Wednesday 29 April 2009

Sorcery #1 - The Shamutanti Hills, part one

Hello again! I know it's been a while, but I had excuses twofold, remember - firstly, I was out of books in the original series (yeah there's a few I haven't done, but I at least exhausted the ones I actually own), and was due to have a baby.


On that note, little Parker was born five days after my last post, so I picked the right week to take a hiatus, huh? He's doing well, almost 12 weeks old now, and yeah. I began his education into all things FF-esque this morning, with his first viewing of Bowie's Dance Magic Dance, from the Labyrinth of course, so yeah.

Anyway, onto part one of part one of the Sorcery! series, The Shamutanti Hills. These books are longer than the usual, so I'll do an hour or so an entry, and we'll see how we go.

Right! To it.

The basic plot here is the local kings take four-year turns holding onto the appropriately named Crown of Kings (not to be confused with the Crown of Love) which magically makes their societies awesome and free of crime, poverty, disorder, gays etc. Jokes on that last one, but you get the drift. Some bad dudes steal the crown, and though the local region falls into disrepair, and isn't a threat to the other kingdoms, there's a worry the crown's power might also work for evil, so it must be recovered.

In true FF style, the powers that be select a destitute, mediocre wizard with a skill of 6 and a backpack severely lacking in sandwiches to undergo the mission. The 'Sightmaster Sergeant', which sounds important but is basically a flash way of saying 'Doorman' even goes out of his to tell me he's not going to wish me a safe journey, cause it won't be. Well, Mr Sightmaster, it won't be NOW, will it? Gees.

I soon come across a village, and the text tells me as the path goes into the village, I must also go into the village. Since when was this an Ian Livingstone book? Anyway, I wander in and ask for further directions, fully expecting to be told 'the path'. The guy tells me to head for Kristatanti, and to not go via the lower path, cause there are elves. The higher path merely has mines.

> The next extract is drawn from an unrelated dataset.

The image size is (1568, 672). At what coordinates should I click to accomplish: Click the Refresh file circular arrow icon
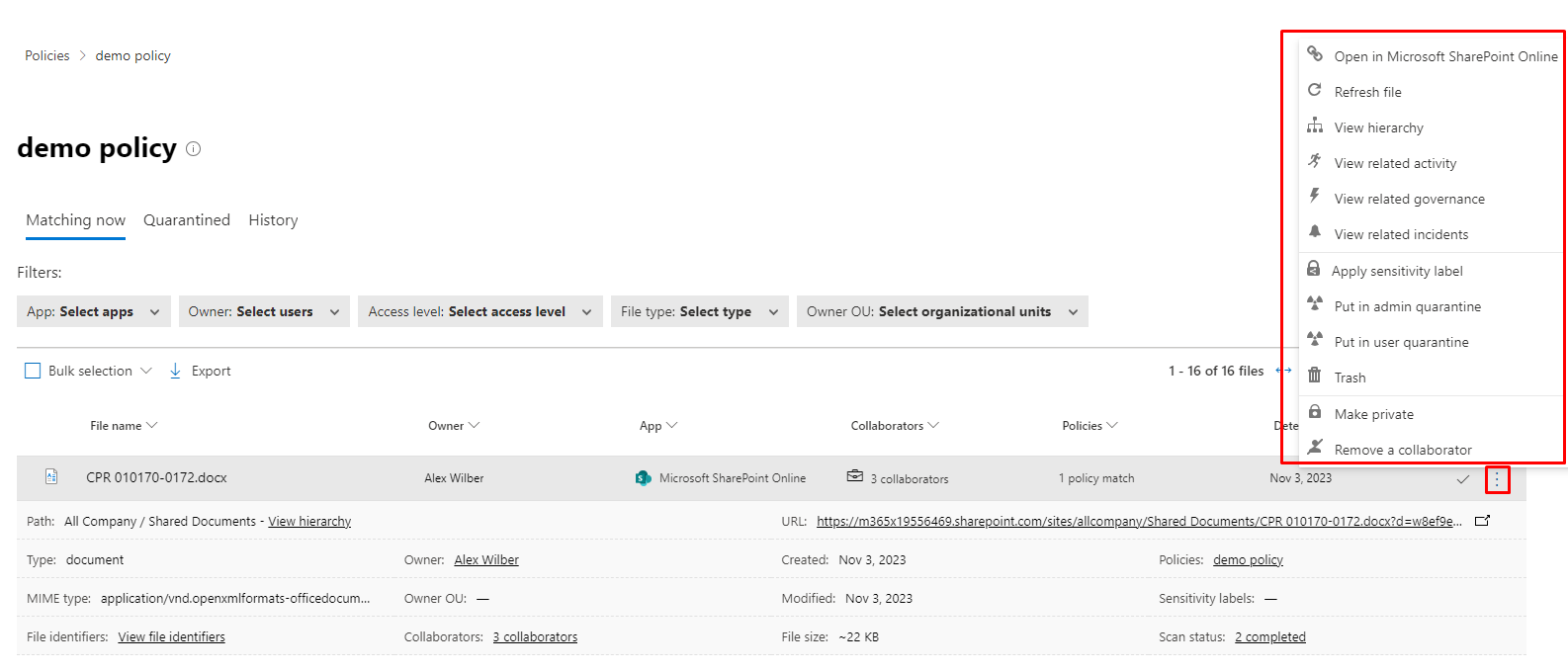point(1315,91)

Being a wizard, and more comfortable amongst elves than dwarves, I decide to go via the low path anyway. Besides, his other piece of advice was to beware the Black Lotus - like I was going to pick a flower called the Black Lotus. I've done enough FF to know that.

Wandering on, guy in tree gives me a page from a spell book - incomplete, but I bet you've also read enough FF to know the page number was intact. 

The next night I settle on the world's softest rocks, going to sleep quickly. I'm woken by glowing little elf things throwing stones at fish - oh, these kind of elves! I thought he meant Legolas-style elves, not Happy Little Elves-elves. I ignore them, and head off again in the morning.

Just when I started thinking the book was getting a little easy, I fall into a trap set by headhunters - the tribal kind, I assume, not the gang (amusing side note: the very laptop I'm writing on was once stolen, and when recovered by police containted photos of the daughter of the NZ celebrity in that piece hanging out with the crims - no shit).

Anyway, there's a get-out-of-jail-free card in the Sorcery! series, and that's praying to Libra. Thank fuck it's not that Reaving Riddler guy, he's kind of... I don't know, something about me wouldn't entrust a mission of this supposed importance to that guy. I prayed, and was saved at the last minute, ie as I was being lowered into the cauldron, about to become the bacon in some kind of bacon bone soup.

And before you ask, yes, I did try a spell - DUM - but learned at that moment (according to the text) I can't cast spells when my hands are bound. You think they'd have mentioned that at Hogwarts, no?

So, Libra lets me escape, and I'm soon wandering through the forest again, this time being pelted by acorns thrown by elvins. I whip out FOF, a forcefield spell that comes at a cost of 4 stamina, only to wonder if a few acorns would have been any worse. Doesn't matter really, cause there's ample opportunity for eats and sleeps, both of which I partake in at the next village, Kristatanti. At the bar I end up sitting with the village idiot, but I'm not sure who's stupider, him or I, considering the text tells me I sit with him for an hour before realising this.

Onward some more, I arrive at the awesomely named Dhumpus, and decide to crash for the night.